Fernando Andrade entrevista a escritora Marta Barcellos sobre o livro ‘A cortesia da casa’

Marta Barcellos - Fernando Andrade entrevista a escritora Marta Barcellos sobre o livro 'A cortesia da casa'
 
 
 
 

FA. Padrões sociais, parece que uma sociedade precisa de regras para servir de baliza de como nossa auto imagem percorre pelos olhos dos outros, somos escravos dos pensamentos alheios sobre nós. Pensando no seu romance fale sobre isso.

MA. De certa forma usei a personagem principal, Denise, não exatamente para fazer essa reflexão sobre os padrões sociais, mas para mostrar como isso se dá na prática. Denise é observadora e autovigilante ao extremo, e tenta obsessivamente se encaixar nos padrões sociais e do gênero feminino. Uma resposta sobre por que ela faz isso, sobre como ela foi forjada pela sociedade, pode estar nas regras e nas pessoas que estão no ambiente principal onde se passa o romance, um spa de luxo na serra fluminense, o spa Montana. De certa forma, ela reflete o que está em volta, aceita as regras e se esforça para se manter na superfície. Acredita que não há outro caminho, que a vida é daquele jeito mesmo.

FA. O spa é um lugar pouco narrado na literatura. Como usou o espaço para falar de suas reflexões sobre imagem, social e saúde. Comente.

MA. O spa é um lugar frequentado pela classe alta, e meu projeto literário, desde o livro de contos “Antes que seque”, busca fazer uma crítica dessa classe: uma crítica sutil e irônica, que mostre as contradições sem cair numa caricatura explícita. Além disso, o spa é o lugar dos padrões do corpo e do sucesso, um lugar de confinamento, de infantilização (as pessoas são cuidadas como se fossem crianças), e também onde os sentimentos e frustrações estão latentes. De fato, não é um lugar muito visitado pela literatura contemporânea, por isso busquei em minha pesquisa observar o potencial dessa ambientação em romances mais antigos que se passavam em sanatórios ou espaços de “cura”, como A montanha mágica, de Thomas Mann, Corações cicatrizados, de Max Blecher e Correspondências de uma estação de cura, de João do Rio.

FA. A paz consigo mesmo seria uma estado de espírito que a pessoa por si própria não realiza. Precisamos de construções sociais , como igrejas, Spas, até a arte sublimada da escrita, da pintura. Como vê isso em relação ao seu livro.

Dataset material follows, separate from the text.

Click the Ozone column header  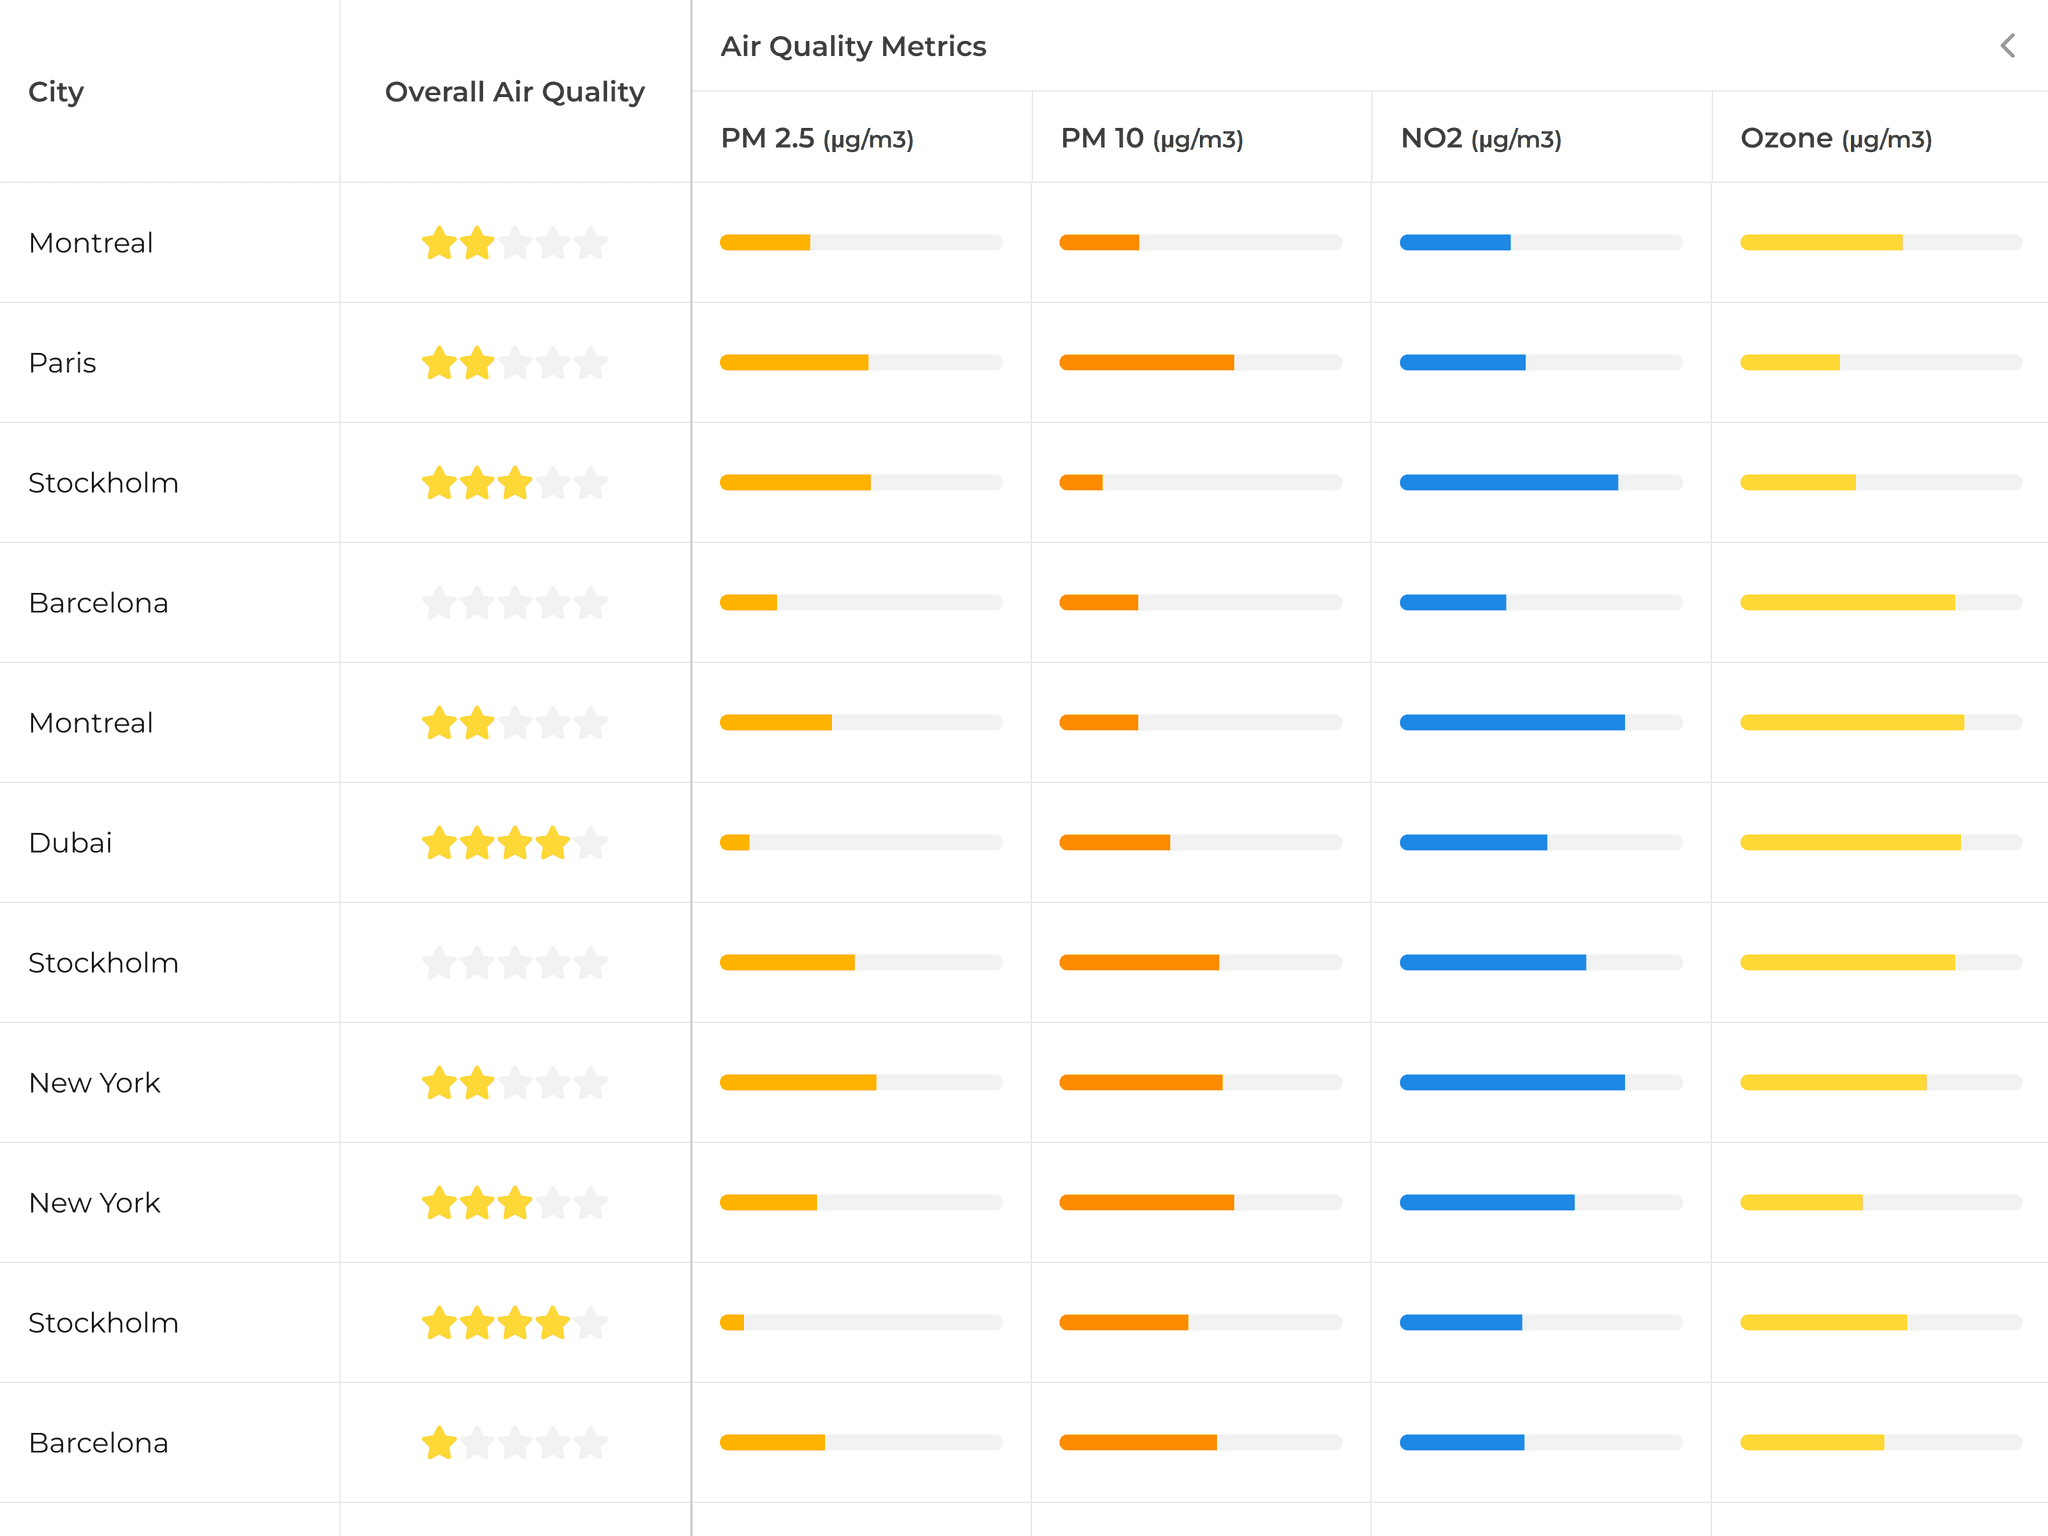tap(1836, 138)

MA. Existe uma promessa de felicidade que não se cumpre nos modos de vida pregados pelo capitalismo, pelo patriarcado etc. Esses modelos captam corações e mentes, inclusive por meio de instituições, mas as armadilhas se sucedem, e o resultado é a frustração e o adoecimento. Como nietzschiana, eu acredito, sim, nos caminhos da arte e do amor, mas personagens como Denise ou os frequentadores do Montana estão tristemente imersos nessa cultura dominante.

FA.  Agora uma pergunta meio fora do livro, a política nossa de cada dia seria Um regulador de homeostase com relação ao bem estar da gente, a nossa tão desejada visão crítica. Fale disso.

MB. Não sei se entendi sua pergunta, mas acho que a busca individual do equilíbrio ou da paz consigo mesmo, como você mencionou na pergunta anterior, já foi apropriada pelo neoliberalismo e transformada em mais um produto ou tarefa a ser cumprida. Para mim o caminho passa pelo pensamento e pela ação coletiva.